-- Source records follows --
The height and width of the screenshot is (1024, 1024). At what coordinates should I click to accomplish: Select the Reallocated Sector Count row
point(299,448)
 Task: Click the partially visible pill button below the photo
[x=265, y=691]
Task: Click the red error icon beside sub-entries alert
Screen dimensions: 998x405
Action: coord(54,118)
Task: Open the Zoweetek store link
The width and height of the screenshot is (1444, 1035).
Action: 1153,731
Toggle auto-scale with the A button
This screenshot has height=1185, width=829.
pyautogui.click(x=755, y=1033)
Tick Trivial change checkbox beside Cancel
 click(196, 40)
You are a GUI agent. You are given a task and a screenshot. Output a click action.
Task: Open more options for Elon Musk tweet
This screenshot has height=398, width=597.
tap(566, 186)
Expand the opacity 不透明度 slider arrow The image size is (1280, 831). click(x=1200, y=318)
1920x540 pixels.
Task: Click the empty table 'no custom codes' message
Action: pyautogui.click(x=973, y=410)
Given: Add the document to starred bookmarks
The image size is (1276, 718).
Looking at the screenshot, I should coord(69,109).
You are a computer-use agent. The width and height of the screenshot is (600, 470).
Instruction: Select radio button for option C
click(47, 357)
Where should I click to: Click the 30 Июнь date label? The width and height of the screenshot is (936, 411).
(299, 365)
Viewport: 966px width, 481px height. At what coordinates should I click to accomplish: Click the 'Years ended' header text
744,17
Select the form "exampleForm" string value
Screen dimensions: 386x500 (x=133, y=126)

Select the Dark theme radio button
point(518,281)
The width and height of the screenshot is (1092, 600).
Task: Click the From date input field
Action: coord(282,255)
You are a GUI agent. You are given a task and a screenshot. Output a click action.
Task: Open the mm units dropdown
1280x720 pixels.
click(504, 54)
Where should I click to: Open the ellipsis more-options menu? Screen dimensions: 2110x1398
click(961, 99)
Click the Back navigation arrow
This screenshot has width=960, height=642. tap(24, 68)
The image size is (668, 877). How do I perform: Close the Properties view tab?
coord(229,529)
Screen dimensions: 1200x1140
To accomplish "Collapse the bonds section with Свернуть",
-- Source records concluded --
Problem
Please reproduce each line above exactly as written.

Task solution
The height and width of the screenshot is (1024, 1024). At what coordinates should I click to accomplish: Select the Reallocated Sector Count row
point(299,448)
 Task: Click the partially visible pill button below the photo
[x=265, y=691]
Task: Click the red error icon beside sub-entries alert
Screen dimensions: 998x405
Action: coord(54,118)
Task: Open the Zoweetek store link
The width and height of the screenshot is (1444, 1035).
Action: 1153,731
Toggle auto-scale with the A button
This screenshot has height=1185, width=829.
pyautogui.click(x=755, y=1033)
Tick Trivial change checkbox beside Cancel
 click(196, 40)
You are a GUI agent. You are given a task and a screenshot. Output a click action.
Task: Open more options for Elon Musk tweet
This screenshot has height=398, width=597.
tap(566, 186)
Expand the opacity 不透明度 slider arrow The image size is (1280, 831). click(x=1200, y=318)
1920x540 pixels.
Task: Click the empty table 'no custom codes' message
Action: pyautogui.click(x=973, y=410)
Given: Add the document to starred bookmarks
The image size is (1276, 718).
Looking at the screenshot, I should coord(69,109).
You are a computer-use agent. The width and height of the screenshot is (600, 470).
Instruction: Select radio button for option C
click(47, 357)
Where should I click to: Click the 30 Июнь date label? The width and height of the screenshot is (936, 411).
(299, 365)
Viewport: 966px width, 481px height. At what coordinates should I click to accomplish: Click the 'Years ended' header text
744,17
Select the form "exampleForm" string value
Screen dimensions: 386x500 (x=133, y=126)

Select the Dark theme radio button
point(518,281)
The width and height of the screenshot is (1092, 600).
Task: Click the From date input field
Action: coord(282,255)
You are a GUI agent. You are given a task and a screenshot. Output a click action.
Task: Open the mm units dropdown
1280x720 pixels.
click(504, 54)
Where should I click to: Open the ellipsis more-options menu? Screen dimensions: 2110x1398
click(961, 99)
Click the Back navigation arrow
This screenshot has width=960, height=642. tap(24, 68)
The image size is (668, 877). How do I perform: Close the Properties view tab?
coord(229,529)
Screen dimensions: 1200x1140
To accomplish "Collapse the bonds section with Свернуть",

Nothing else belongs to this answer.